### The problem:
Each line below from the one containing "You are a computer-use" through the one containing "Instruction: Uncheck the" should be output exactly as it stands, and no other line should appear.

*** Input records

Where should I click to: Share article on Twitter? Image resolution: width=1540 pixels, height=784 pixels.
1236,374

******
*** Input records

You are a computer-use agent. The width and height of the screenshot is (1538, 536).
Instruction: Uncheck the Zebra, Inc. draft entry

******
*** Input records

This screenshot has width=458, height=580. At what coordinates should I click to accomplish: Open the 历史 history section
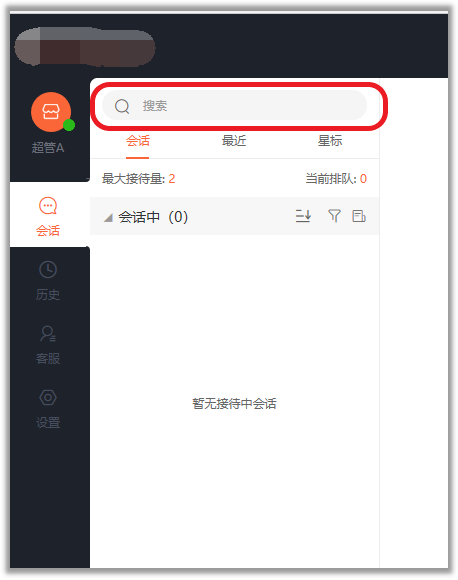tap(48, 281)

******

### Problem solution:
You are a computer-use agent. The width and height of the screenshot is (1538, 536).
Instruction: Uncheck the Zebra, Inc. draft entry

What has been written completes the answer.